SHORT PROBLEM
Rewrite the data below, swapping "Where should I click to" for "What should I click to" wherever it occurs and leaving everything else unchanged.

------

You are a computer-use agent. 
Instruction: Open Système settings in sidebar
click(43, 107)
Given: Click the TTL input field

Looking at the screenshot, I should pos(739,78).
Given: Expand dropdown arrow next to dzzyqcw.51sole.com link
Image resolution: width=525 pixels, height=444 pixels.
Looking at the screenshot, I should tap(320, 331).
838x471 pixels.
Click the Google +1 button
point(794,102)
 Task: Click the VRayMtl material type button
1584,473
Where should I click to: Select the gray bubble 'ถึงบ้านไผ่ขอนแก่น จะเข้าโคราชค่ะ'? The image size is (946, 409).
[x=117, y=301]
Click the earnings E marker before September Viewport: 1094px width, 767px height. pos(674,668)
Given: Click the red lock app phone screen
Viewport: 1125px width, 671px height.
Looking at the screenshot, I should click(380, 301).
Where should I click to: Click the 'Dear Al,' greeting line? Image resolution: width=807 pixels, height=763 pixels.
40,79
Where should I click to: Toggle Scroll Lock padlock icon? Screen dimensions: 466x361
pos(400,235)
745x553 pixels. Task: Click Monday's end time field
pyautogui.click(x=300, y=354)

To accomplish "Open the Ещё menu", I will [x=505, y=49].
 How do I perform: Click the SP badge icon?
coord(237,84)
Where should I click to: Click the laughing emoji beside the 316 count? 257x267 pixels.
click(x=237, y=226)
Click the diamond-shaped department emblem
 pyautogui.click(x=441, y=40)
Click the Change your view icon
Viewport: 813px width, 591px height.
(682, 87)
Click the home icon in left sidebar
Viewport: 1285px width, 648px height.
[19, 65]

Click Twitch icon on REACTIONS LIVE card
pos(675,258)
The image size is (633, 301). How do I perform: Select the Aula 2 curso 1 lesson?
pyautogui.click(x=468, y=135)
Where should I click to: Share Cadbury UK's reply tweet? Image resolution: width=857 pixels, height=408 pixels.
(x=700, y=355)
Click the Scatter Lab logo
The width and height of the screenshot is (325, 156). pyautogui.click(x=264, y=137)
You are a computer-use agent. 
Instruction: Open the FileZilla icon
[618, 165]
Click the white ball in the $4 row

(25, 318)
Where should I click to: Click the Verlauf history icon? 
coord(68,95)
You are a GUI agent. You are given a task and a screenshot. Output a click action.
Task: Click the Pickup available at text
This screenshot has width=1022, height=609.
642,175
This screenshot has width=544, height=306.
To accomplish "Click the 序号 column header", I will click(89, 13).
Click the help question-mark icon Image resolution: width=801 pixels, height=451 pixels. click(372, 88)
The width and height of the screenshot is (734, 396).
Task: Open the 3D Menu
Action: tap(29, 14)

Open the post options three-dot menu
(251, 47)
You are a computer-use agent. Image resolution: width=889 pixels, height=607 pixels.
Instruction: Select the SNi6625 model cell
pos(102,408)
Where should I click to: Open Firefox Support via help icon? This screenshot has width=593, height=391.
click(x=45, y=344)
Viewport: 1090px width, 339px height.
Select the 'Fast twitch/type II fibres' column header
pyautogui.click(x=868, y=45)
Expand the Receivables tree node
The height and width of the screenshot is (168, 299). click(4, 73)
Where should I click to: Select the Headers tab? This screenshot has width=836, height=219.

------

THE RESPONSE
You are a computer-use agent. 
Instruction: Open Système settings in sidebar
click(43, 107)
Given: Click the TTL input field

Looking at the screenshot, I should pos(739,78).
Given: Expand dropdown arrow next to dzzyqcw.51sole.com link
Image resolution: width=525 pixels, height=444 pixels.
Looking at the screenshot, I should tap(320, 331).
838x471 pixels.
Click the Google +1 button
point(794,102)
 Task: Click the VRayMtl material type button
1584,473
What should I click to: Select the gray bubble 'ถึงบ้านไผ่ขอนแก่น จะเข้าโคราชค่ะ'? The image size is (946, 409).
[x=117, y=301]
Click the earnings E marker before September Viewport: 1094px width, 767px height. pos(674,668)
Given: Click the red lock app phone screen
Viewport: 1125px width, 671px height.
Looking at the screenshot, I should click(380, 301).
What should I click to: Click the 'Dear Al,' greeting line? Image resolution: width=807 pixels, height=763 pixels.
40,79
What should I click to: Toggle Scroll Lock padlock icon? Screen dimensions: 466x361
pos(400,235)
745x553 pixels. Task: Click Monday's end time field
pyautogui.click(x=300, y=354)

To accomplish "Open the Ещё menu", I will [x=505, y=49].
 How do I perform: Click the SP badge icon?
coord(237,84)
What should I click to: Click the laughing emoji beside the 316 count? 257x267 pixels.
click(x=237, y=226)
Click the diamond-shaped department emblem
 pyautogui.click(x=441, y=40)
Click the Change your view icon
Viewport: 813px width, 591px height.
(682, 87)
Click the home icon in left sidebar
Viewport: 1285px width, 648px height.
[19, 65]

Click Twitch icon on REACTIONS LIVE card
pos(675,258)
The image size is (633, 301). How do I perform: Select the Aula 2 curso 1 lesson?
pyautogui.click(x=468, y=135)
What should I click to: Share Cadbury UK's reply tweet? Image resolution: width=857 pixels, height=408 pixels.
(x=700, y=355)
Click the Scatter Lab logo
The width and height of the screenshot is (325, 156). pyautogui.click(x=264, y=137)
You are a computer-use agent. 
Instruction: Open the FileZilla icon
[618, 165]
Click the white ball in the $4 row

(25, 318)
What should I click to: Click the Verlauf history icon? 
coord(68,95)
You are a GUI agent. You are given a task and a screenshot. Output a click action.
Task: Click the Pickup available at text
This screenshot has width=1022, height=609.
642,175
This screenshot has width=544, height=306.
To accomplish "Click the 序号 column header", I will click(89, 13).
Click the help question-mark icon Image resolution: width=801 pixels, height=451 pixels. click(372, 88)
The width and height of the screenshot is (734, 396).
Task: Open the 3D Menu
Action: tap(29, 14)

Open the post options three-dot menu
(251, 47)
You are a computer-use agent. Image resolution: width=889 pixels, height=607 pixels.
Instruction: Select the SNi6625 model cell
pos(102,408)
What should I click to: Open Firefox Support via help icon? This screenshot has width=593, height=391.
click(x=45, y=344)
Viewport: 1090px width, 339px height.
Select the 'Fast twitch/type II fibres' column header
pyautogui.click(x=868, y=45)
Expand the Receivables tree node
The height and width of the screenshot is (168, 299). click(4, 73)
What should I click to: Select the Headers tab? This screenshot has width=836, height=219.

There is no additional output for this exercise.